Since I'm new to Hedgie care giving and my friend never mentioned anything, I was wondering if there is anything I should do special during a thunder storm for little Earl? I know my dog HATES lightening storms because of the electric static and the thunder is too loud for her, but I was wondering about hedgehogs? Will the loud thunderous storms bother him? Should I cuddle him to make him feel safer?


----------



## Annie&Tibbers (Apr 16, 2013)

My small friend seems utterly indifferent to low noises (fireworks, thunderstorms, explosions in movies, vacuums...), but this may be because he lives with a bass player so hears a lot at lower frequencies. He's much more inclined to bristle up at higher frequencies -- he hates sudden click-noises, and hyperventilated when first hearing a tin whistle.

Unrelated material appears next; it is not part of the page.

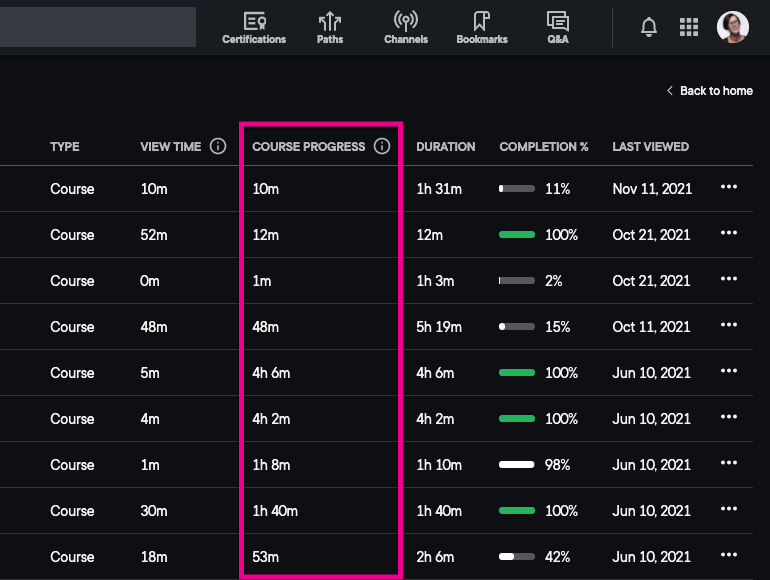Open more options for Oct 11, 2021 row
Screen dimensions: 770x580
coord(729,326)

I'd say wait & see. Different hedgies will be accustomed to different noises depending on how boisterous their living environment is, I suspect.


----------



## RedneckOtaku (Aug 8, 2013)

Alright, thanks... I'll keep an eye on him today during the storm.


----------



## Heavenly Hedgehogs (Mar 19, 2010)

I haven't had any problems with storms. I have music on all the time so they don't really seem to be startled by outside noise


----------



## abbys (Oct 13, 2012)

On the 4th of July I was more startled by Pig's random sleep-squeaks and snores than I was the fireworks! That little hog sleeps like a rock.

There's actually a big thunder & lightening storm happening right now and the only reason he's awake is that it's 1am....aaaand the power just went out. And he's asleep again. Guess I should go to bed, too.


----------